Monday’s item about the Twitter-ing around the Lynne Spear memoir elicited a thoughtful reaction from Maud Newton, who reminded readers that “online small talk, especially pre-deal, is a double-edged sword.” Newton focused on a string of Twitter posts by HarperCollins marketing manager Felicia Sullivan around the time that Emily Gould was shopping her essay collection, from the initial coy hint that Sullivan was “trying hard to be objective” while reading Gould’s proposal to the declaration that “if it’s a million, I’m breaking out the shovel and a 12-gauge.” Newton suggests that post might have been the source of the early rumor, floated by Gawker, about a seven-figure book deal—but, looking past this particular incident and taking in the big picture, she wonders “how agents will try prevent leaks in an increasingly-Twittering publishing world.”

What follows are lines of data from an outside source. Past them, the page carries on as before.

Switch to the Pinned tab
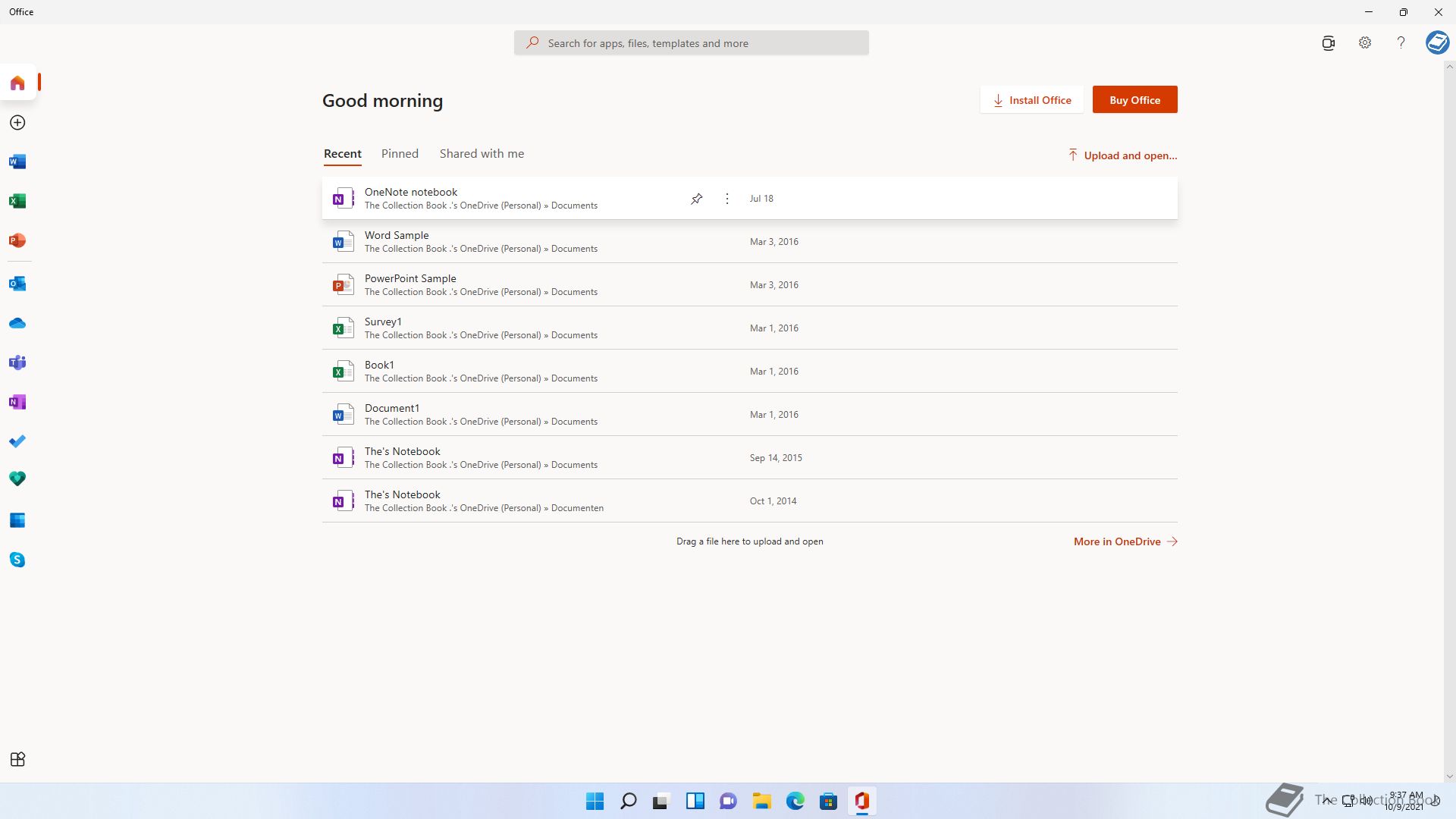 pyautogui.click(x=400, y=154)
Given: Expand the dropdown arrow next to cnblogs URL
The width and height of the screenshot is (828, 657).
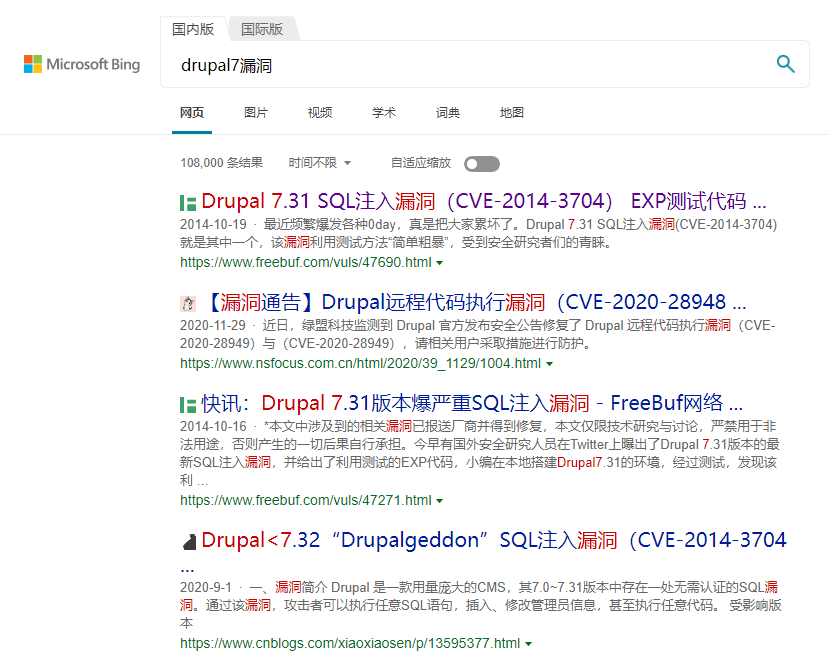Looking at the screenshot, I should click(x=529, y=643).
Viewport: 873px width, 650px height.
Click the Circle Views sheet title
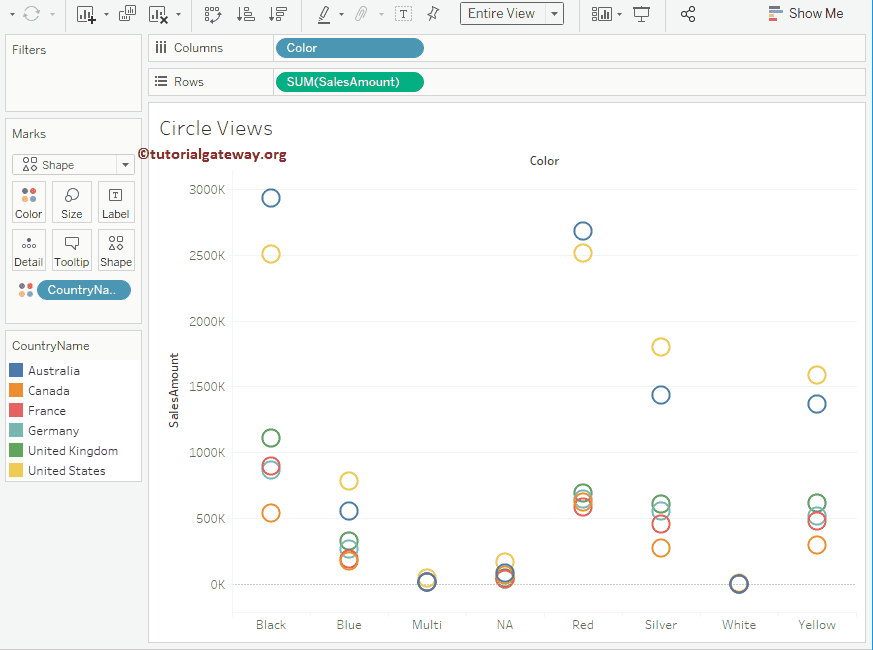[216, 128]
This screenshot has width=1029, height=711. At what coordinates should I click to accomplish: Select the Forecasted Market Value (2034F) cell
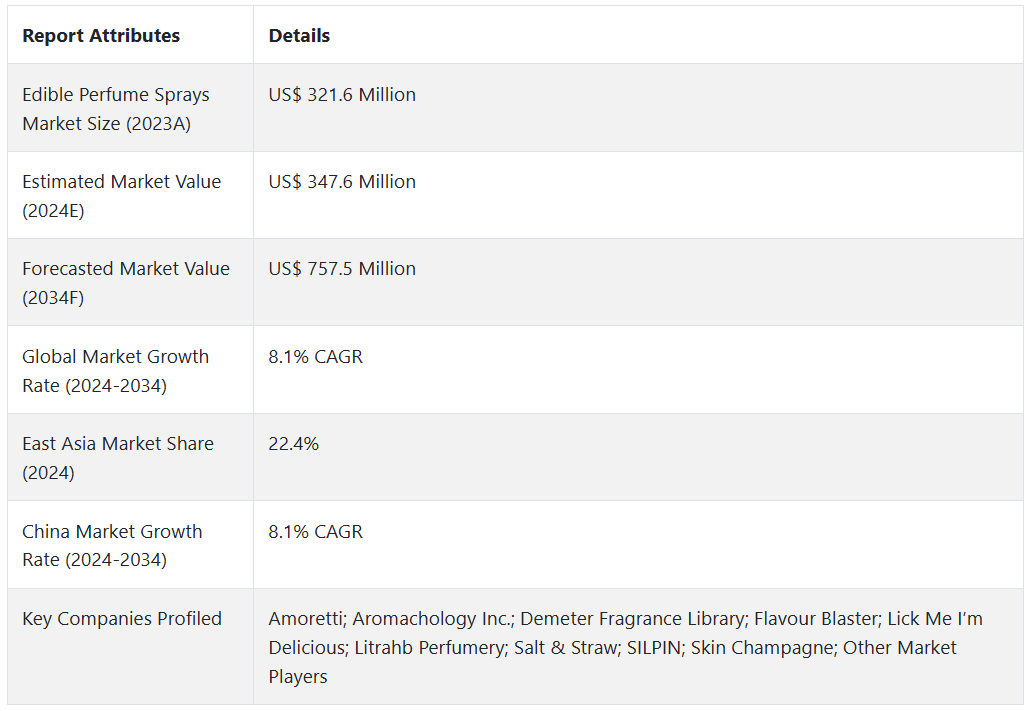[x=126, y=283]
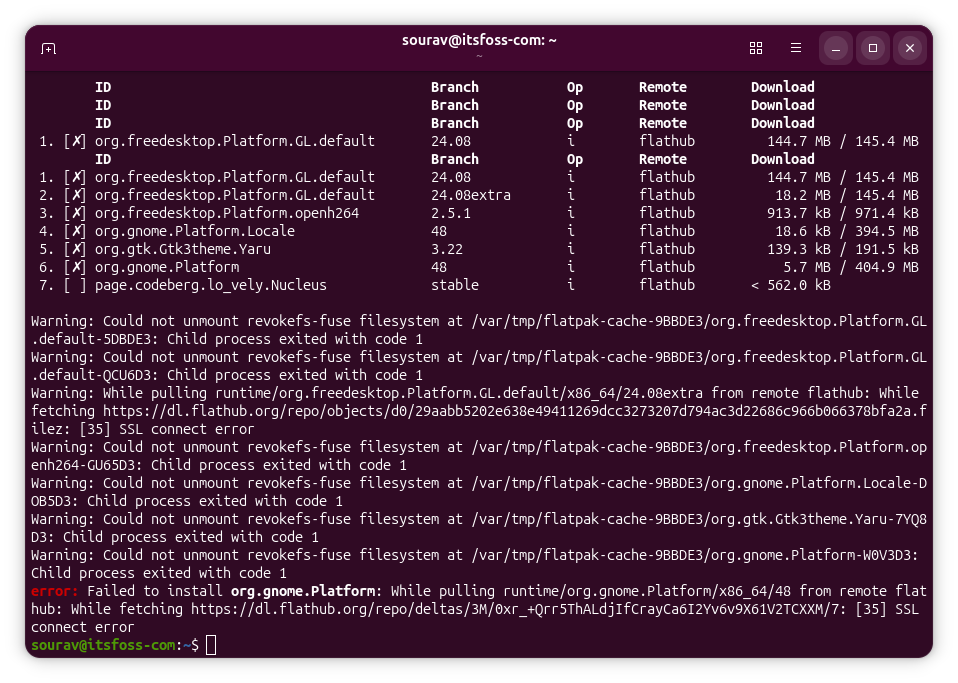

I don’t know the answer to that, but maybe the subject leads us to a bit of advice Soft Skull publisher Richard Nash offered last week: “Ignore those agents who play publisher egos off one another and convince them when they’ve overpaid for yet another debut novel that they’ve ‘won,’ that they ‘beat’ the other house.” He reiterated the point yesterday in a panel discussion at NYU’s Summer Publishing Institute, quipping that only in publishing is the editor who’s willing to spend the most money on a (frequently untested, unproven) author and subject his or her company to the steepest financial risk the “winner.”

Now, I don’t want to lay too much of a burden on Twitter, but I do think it’s possible that one of the ways to shatter the mystique of the “potentially huge book” is the development of a publishing culture where industry professionals start mulling over possible projects more publicly, whether it’s actively soliciting feedback from readers with whom they’ve formed customer-based relationships or simply pulling the curtain back for those readers who are interested in such things.